The Redshift - SORTKEY and DISTKEY
Dec 4, 2013
Indexing in MPP analytical databases (Redshift, Vertica, Greenplum...) works very differently than in traditional transactional databases.
Suppose I’m looking to count nursing jobs. I’ve got a list of all job postings in Santa Cruz, and they aren’t ordered in any reasonable way. So I start at the first one, read it, and scan down the list looking for the word “nurse.” It takes a couple of seconds—no problem.
Suppose I go regional and I’m looking at the San Francisco Bay Area. That’s 20 times the number of Santa Cruz job postings, and it takes me a few minutes to scan the list and make a count. If I wanted to look at all of California, maybe it would take me an hour. The entire United States—even longer.
Now, suppose I want to analyze and compare all of these job postings across the entire United States. I need to scan these lists many times quickly. It’s too hard for me to do it alone, so I get the great idea to enlist a bunch of friends who can help me. To make things efficient, I distribute smaller pieces of the list for each city to each of my friends. They scan their smaller lists in a few seconds and send me their counts. I combine all these counts for the answers. Teamwork saves the day!
MPP (massively parallel processing) databases are like teams of robot friends.

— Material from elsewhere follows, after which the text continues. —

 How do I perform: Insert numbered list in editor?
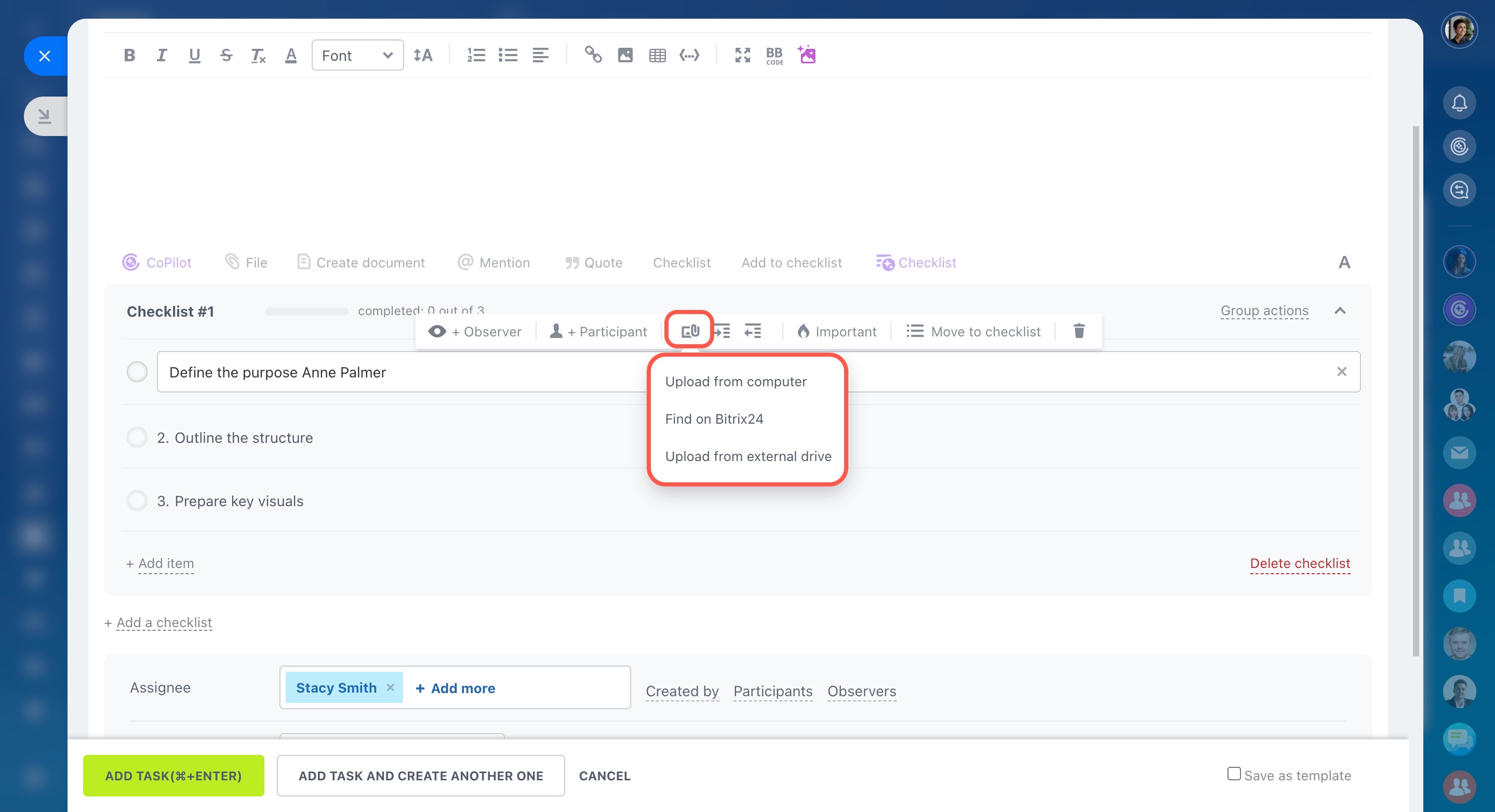click(x=476, y=55)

In the old world of databases, you had just one reader—like me, before I had my friends. If I wanted to look at 10,000 things instead of 1,000 things, it would take 10x as long. One machine, one reader.
In the new world of MPP databases, such as Amazon Redshift and HP Vertica, there are many readers that work in concert to scan a single list. The speed at which they can scan is only limited by the number of readers and the speed at which the results can be combined at the end.

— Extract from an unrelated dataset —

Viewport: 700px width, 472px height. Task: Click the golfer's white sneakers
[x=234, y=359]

Sorting and distributing: In the world you’re scanning, there are just two tools.
Sorting is pretty simple. Suppose a job list contains all the jobs in the last year. Next to each job is a date and the jobs are in date order. Really, I’m only interested in the last month’s postings. It’s pretty obvious, but I can avoid the work of reading all of them by jumping to the first posting of the month. In the MPP database world, this is a SORTKEY. Each list (or table) in the MPP world has exactly one SORTKEY.
How each part of the list is distributed to my friends actually matters. If my friends were truly random people in California, it might work to send them the list by those closest to the job. (Random people and random jobs will likely be distributed evenly in population centers, making it a decent algorithm.) But my friends tend to be localized—closer to where I am. It would be bad if I had one friend in LA and the rest in SF: My friend in LA would be really overloaded. For this problem, some randomly balanced way of distributing the list is appropriate. The location of my friends is probably not a great DISTKEY.
DISTKEYs and combining with other data.
Suppose I had another list, which was all the employers in California. This list also has some data about the employers, one item of which is the number of employees. Assume this is also a really big list. I want to know the number of nursing job listings from employers with more than 100 employees. In order to figure this out, I’ll have to scan the job postings (like we did before). And when we find a nursing job, we’ll have to look up the employer in the employer list to see if they have more than 100 employees. If they do, we’ll include the job in our output list.
The problem is: Each of my friends will have to have a copy of the entire employer list to complete the task. Since this list is really big, distributing the list to all my friends isn’t feasible.
If I’m clever, I can break up both the jobs list and the employer lists the same way, by ZIP code. I can give lists from multiple ZIP codes to each of my friends and try to do a reasonable job of balancing the work. When I’m looking at a job listing, I don’t need to look at the entire California employer list, just the list in the right ZIP code.
A tale of two keys.
MPP databases are a major advance, though the underlying mechanism is very simple. All data is stored in tables sorted by SORTKEY. You can scan the entire table by filtering based on the SORTKEY.
Lists are partitioned by DISTKEYs. If you’re going to have two large lists that are linked together in some way (a customer and her orders, for example), you’re going to want to distribute portions of that list based on a key, a DISTKEY, that keeps this data together logically.
MPP machines. The robot army.
Once data has been organized in this way, it becomes easy to engage a robot army to solve your problems. The speed at which you can look at data is only limited by the size of your army (the number of machines in your cluster). Want to look at 20B pieces of data in a few seconds? No problem.
In this world, we really do think about problems in a different way. Looker is built to harness the robot army and make it work for you. We see the world differently. So could you.